[What the task requires]
Copy the items below verbatim, from the line containing "Where should I click to: Close" through the line containing "pyautogui.click(x=44, y=197)", and copy nothing else.

[Records supplied]
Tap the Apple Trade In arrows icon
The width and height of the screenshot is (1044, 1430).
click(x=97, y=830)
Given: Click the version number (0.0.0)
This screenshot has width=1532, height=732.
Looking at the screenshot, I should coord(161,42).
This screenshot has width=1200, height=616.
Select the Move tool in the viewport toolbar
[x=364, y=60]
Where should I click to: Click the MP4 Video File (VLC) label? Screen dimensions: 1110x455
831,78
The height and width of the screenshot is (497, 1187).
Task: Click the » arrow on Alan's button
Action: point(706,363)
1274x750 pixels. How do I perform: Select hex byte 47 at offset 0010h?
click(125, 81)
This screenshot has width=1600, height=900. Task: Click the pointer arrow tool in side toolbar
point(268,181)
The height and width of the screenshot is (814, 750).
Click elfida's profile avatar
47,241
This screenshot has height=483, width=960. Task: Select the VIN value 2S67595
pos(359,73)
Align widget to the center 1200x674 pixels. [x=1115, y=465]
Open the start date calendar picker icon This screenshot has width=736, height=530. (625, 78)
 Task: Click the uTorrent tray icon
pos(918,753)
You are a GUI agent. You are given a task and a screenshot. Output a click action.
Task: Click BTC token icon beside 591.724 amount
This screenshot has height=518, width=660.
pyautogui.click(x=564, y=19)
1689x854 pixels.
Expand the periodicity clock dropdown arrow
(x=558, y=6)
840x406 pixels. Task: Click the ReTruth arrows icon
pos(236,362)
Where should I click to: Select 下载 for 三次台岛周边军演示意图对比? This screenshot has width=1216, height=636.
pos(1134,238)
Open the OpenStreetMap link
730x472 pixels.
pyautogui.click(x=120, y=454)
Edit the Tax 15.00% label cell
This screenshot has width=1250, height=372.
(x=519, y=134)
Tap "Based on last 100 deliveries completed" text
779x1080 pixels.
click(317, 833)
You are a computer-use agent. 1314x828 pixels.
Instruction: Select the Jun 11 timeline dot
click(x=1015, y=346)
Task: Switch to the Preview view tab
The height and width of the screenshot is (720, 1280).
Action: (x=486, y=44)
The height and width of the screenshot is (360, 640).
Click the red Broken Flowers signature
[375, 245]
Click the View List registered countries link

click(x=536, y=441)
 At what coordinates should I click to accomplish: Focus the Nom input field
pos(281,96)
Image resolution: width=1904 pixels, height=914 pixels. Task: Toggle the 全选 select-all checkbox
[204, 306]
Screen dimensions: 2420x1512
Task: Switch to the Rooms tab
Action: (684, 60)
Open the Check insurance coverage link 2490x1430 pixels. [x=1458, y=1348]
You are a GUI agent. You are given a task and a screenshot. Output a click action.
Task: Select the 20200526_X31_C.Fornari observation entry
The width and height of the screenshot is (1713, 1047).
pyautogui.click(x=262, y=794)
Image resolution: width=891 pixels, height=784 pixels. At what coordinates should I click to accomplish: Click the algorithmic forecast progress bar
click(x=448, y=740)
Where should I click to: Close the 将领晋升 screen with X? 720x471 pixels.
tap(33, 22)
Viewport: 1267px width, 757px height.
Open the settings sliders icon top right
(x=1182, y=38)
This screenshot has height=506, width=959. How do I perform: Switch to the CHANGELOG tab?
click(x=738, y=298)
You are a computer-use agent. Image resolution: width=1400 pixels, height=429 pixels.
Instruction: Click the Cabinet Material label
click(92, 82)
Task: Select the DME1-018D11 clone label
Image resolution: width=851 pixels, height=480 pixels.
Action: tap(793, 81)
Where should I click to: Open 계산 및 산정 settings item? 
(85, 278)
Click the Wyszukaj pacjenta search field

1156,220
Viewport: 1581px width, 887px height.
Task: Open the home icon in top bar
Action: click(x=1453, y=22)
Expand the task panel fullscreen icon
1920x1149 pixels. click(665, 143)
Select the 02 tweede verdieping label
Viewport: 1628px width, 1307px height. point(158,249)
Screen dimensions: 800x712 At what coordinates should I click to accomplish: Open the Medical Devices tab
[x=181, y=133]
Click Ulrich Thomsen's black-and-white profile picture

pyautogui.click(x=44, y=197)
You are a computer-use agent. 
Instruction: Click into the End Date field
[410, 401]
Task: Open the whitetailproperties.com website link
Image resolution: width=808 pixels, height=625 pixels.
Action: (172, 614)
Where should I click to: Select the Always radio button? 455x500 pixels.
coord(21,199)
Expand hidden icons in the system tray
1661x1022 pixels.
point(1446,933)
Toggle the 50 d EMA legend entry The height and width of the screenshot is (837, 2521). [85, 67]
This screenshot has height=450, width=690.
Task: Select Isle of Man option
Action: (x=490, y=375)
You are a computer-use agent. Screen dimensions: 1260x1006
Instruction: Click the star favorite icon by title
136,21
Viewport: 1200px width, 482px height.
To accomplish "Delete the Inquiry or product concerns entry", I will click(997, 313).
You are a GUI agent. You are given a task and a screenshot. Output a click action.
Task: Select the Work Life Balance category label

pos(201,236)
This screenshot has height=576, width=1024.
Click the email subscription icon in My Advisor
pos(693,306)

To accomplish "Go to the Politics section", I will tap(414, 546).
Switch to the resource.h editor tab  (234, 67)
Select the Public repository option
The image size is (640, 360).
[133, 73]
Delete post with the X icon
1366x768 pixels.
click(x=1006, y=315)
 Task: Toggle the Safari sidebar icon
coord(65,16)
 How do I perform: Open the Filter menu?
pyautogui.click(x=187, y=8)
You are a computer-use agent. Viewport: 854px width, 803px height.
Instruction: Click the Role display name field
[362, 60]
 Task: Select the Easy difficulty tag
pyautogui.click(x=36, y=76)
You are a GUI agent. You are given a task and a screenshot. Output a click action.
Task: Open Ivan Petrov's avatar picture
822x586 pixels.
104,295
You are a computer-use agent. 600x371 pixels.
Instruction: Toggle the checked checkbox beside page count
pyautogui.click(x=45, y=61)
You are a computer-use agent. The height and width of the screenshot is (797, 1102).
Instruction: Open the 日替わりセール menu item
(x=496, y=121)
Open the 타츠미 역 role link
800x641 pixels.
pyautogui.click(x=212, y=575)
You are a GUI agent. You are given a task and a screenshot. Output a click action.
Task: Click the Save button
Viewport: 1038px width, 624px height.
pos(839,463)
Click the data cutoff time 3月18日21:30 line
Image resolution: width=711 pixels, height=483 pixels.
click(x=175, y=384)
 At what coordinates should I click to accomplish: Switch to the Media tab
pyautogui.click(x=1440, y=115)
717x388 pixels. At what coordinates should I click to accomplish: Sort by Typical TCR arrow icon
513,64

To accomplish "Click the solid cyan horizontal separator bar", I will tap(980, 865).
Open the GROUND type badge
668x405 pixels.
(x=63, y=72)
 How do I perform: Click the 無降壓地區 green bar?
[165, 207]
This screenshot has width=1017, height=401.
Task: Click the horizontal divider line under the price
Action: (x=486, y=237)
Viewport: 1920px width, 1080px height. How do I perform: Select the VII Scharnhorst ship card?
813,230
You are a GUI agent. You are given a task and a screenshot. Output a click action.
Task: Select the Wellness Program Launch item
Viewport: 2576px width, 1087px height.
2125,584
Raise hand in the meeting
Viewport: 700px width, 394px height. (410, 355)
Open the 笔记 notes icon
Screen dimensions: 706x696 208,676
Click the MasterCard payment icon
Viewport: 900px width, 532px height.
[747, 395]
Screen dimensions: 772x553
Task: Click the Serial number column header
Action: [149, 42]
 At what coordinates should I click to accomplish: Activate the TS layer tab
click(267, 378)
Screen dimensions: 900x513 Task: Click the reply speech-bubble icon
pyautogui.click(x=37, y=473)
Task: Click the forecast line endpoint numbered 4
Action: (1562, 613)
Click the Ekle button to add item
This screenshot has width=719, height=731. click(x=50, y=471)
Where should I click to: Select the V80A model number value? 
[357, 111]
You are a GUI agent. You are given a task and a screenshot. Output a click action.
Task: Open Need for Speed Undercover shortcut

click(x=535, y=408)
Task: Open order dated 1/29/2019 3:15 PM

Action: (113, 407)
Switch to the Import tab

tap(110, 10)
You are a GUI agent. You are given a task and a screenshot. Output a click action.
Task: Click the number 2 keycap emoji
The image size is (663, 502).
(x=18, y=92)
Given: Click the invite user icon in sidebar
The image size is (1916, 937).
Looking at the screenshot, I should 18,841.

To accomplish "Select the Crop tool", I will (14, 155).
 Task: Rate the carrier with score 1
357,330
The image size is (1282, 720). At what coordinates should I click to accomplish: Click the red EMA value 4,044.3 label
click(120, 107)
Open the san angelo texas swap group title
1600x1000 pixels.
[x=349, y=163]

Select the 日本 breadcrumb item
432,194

[Correct output]
Where should I click to: Close the 将领晋升 screen with X? 720x471 pixels.
tap(33, 22)
Viewport: 1267px width, 757px height.
Open the settings sliders icon top right
(x=1182, y=38)
This screenshot has height=506, width=959. How do I perform: Switch to the CHANGELOG tab?
click(x=738, y=298)
You are a computer-use agent. Image resolution: width=1400 pixels, height=429 pixels.
Instruction: Click the Cabinet Material label
click(92, 82)
Task: Select the DME1-018D11 clone label
Image resolution: width=851 pixels, height=480 pixels.
Action: tap(793, 81)
Where should I click to: Open 계산 및 산정 settings item? 
(85, 278)
Click the Wyszukaj pacjenta search field

1156,220
Viewport: 1581px width, 887px height.
Task: Open the home icon in top bar
Action: click(x=1453, y=22)
Expand the task panel fullscreen icon
1920x1149 pixels. click(665, 143)
Select the 02 tweede verdieping label
Viewport: 1628px width, 1307px height. point(158,249)
Screen dimensions: 800x712 At what coordinates should I click to accomplish: Open the Medical Devices tab
[x=181, y=133]
Click Ulrich Thomsen's black-and-white profile picture

pyautogui.click(x=44, y=197)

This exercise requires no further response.